Kommentar von Yves Wegelin: Mit Fremdenhetze zum grossen Hedgefonds
Die Ernennung von Thomas Aeschi zum SVP-Bundesratskandidaten kommt nicht ganz überraschend. Der Entscheid entspricht der Rezeptur der Partei.
Aeschi statt Brand. So hat die SVP-Fraktion entschieden – genauer: der Wirtschaftsflügel um Milliardär Christoph Blocher. Statt des im Vorfeld als Favorit gehandelten Bündners Heinz Brand steht nun der Zuger Thomas Aeschi auf dem Dreierticket für die Bundesratswahl – auf dem die beiden anderen Kandidaten Guy Parmelin und Norman Gobbi die Rolle der nützlichen Deppen spielen sollen, die den Schein einer Auswahl vermitteln.

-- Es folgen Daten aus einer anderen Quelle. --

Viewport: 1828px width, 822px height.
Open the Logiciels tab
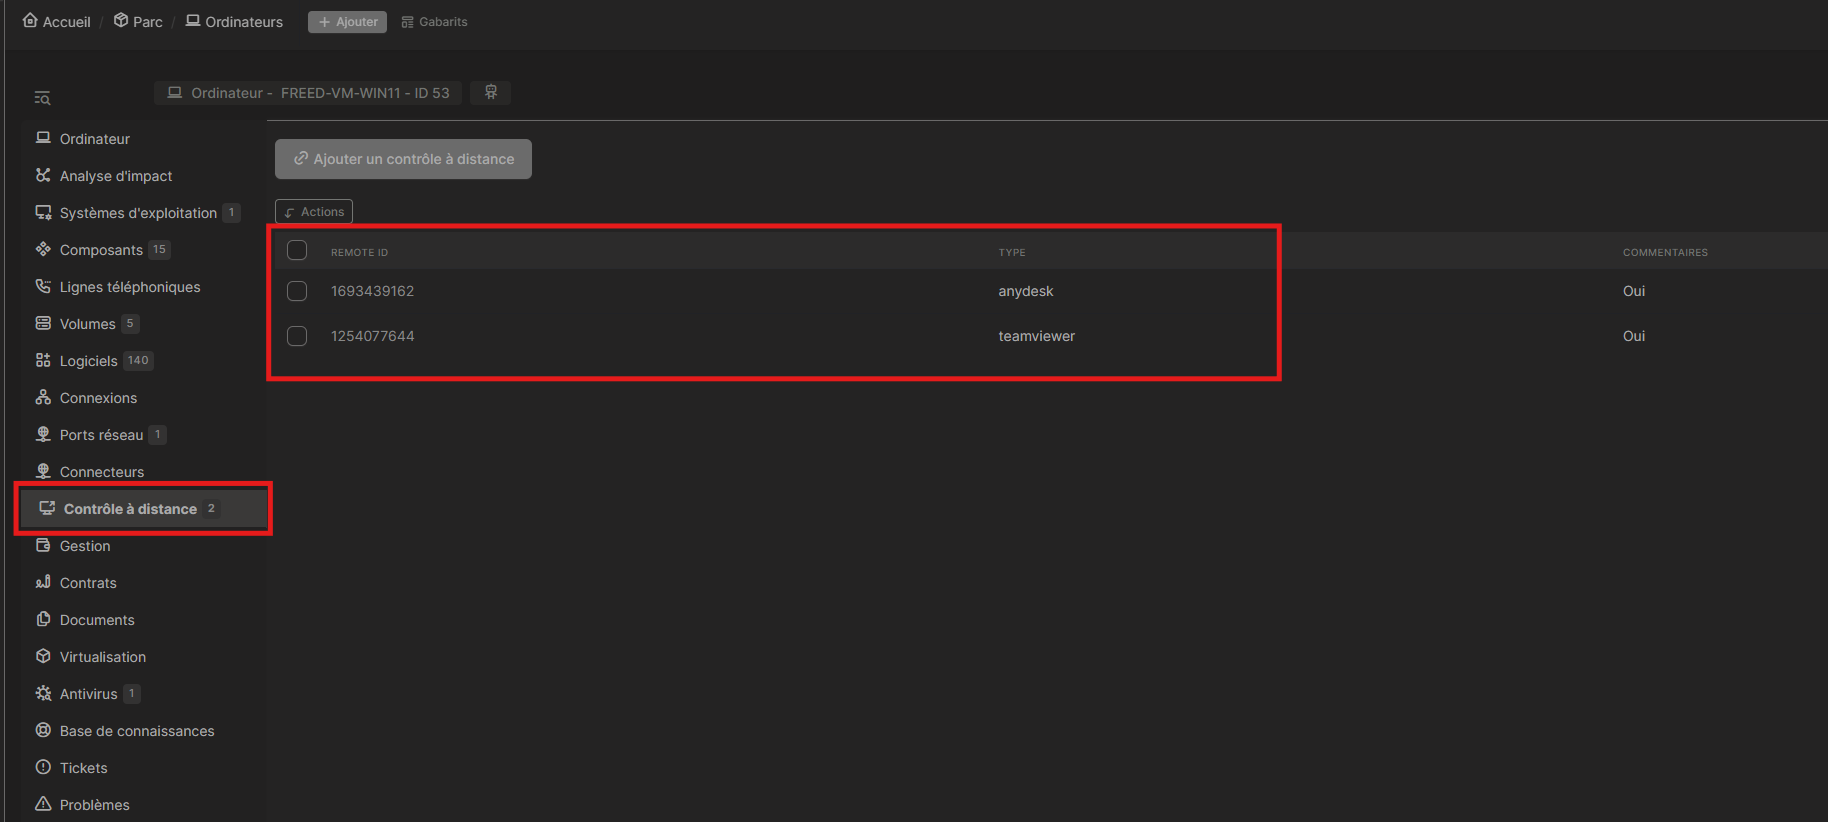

Der Entscheid kommt jedoch nicht ganz überraschend. SVP-Fraktionschef Adrian Amstutz hatte bereits Anfang des Monats via «Blick» Brand wegen dessen Staatsnähe diskreditiert. Vor allem aber entspricht der Entscheid der Rezeptur der Partei. Ihr Kern: Die SVP verschafft sich mit ihrer Ausländerhetze die nötige Macht, um in Bern das Land als grossen Hedgefonds in der Welt zu positionieren.
Blochers SVP hat sich längst als Partei des Grosskapitals etabliert. Das Projekt: Die Schweiz als globale Finanzdrehscheibe und Steuerparadies für Grosskonzerne – inklusive schwachen Sozialstaats und flexiblen Arbeitsmarkts. In diesem Bereich steht in den kommenden Jahren etliches an: etwa die Unternehmenssteuerreform III, die Altersreform oder die Energiewende (oder was von ihr übrig bleibt). Die SVP will die Steuern auf Kapital weiter senken, die AHV stutzen und möglichst billigen Strom.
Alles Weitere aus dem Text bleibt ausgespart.